▸ Your instructions
From the rows below, pull out every line that contains the word "Select", and copy each of those lines in full.

▸ Listing
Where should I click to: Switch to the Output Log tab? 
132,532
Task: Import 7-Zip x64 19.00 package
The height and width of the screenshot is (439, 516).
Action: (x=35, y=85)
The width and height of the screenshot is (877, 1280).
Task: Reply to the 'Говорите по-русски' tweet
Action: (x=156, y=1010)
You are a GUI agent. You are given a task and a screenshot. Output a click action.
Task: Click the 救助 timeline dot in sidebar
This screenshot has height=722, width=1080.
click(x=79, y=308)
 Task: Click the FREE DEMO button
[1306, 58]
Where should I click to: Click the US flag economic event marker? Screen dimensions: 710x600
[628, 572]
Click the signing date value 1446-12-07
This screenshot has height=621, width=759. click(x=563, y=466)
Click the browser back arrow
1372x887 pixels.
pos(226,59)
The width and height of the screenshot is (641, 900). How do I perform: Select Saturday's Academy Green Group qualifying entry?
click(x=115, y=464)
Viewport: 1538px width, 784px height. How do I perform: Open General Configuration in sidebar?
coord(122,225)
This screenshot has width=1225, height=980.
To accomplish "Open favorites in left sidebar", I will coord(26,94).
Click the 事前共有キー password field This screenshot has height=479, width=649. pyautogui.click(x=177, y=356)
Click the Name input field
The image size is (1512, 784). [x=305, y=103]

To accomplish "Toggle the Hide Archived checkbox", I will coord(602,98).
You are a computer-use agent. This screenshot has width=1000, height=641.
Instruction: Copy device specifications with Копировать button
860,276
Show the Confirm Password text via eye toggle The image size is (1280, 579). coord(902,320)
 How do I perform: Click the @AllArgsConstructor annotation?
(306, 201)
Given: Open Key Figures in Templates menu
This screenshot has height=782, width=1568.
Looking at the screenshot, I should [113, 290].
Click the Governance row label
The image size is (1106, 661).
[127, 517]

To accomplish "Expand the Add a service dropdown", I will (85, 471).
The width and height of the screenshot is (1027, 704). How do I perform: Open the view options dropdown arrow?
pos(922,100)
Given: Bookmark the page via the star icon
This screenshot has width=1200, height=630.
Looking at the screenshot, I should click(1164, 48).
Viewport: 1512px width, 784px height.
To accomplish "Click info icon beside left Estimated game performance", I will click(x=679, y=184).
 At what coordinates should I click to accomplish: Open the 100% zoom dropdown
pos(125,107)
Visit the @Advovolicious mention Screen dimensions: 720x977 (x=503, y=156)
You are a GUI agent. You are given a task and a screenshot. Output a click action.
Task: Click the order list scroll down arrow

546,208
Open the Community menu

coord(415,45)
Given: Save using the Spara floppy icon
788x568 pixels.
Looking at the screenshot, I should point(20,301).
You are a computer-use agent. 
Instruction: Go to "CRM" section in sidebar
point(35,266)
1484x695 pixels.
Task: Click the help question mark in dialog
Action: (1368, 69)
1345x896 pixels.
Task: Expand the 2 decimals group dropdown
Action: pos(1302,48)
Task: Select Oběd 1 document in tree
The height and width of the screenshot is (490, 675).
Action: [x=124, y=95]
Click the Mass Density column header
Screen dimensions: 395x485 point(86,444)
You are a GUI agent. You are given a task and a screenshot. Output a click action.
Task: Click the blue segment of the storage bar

▸ Answer in full
The width and height of the screenshot is (641, 900). How do I perform: Select Saturday's Academy Green Group qualifying entry?
Task: Select Oběd 1 document in tree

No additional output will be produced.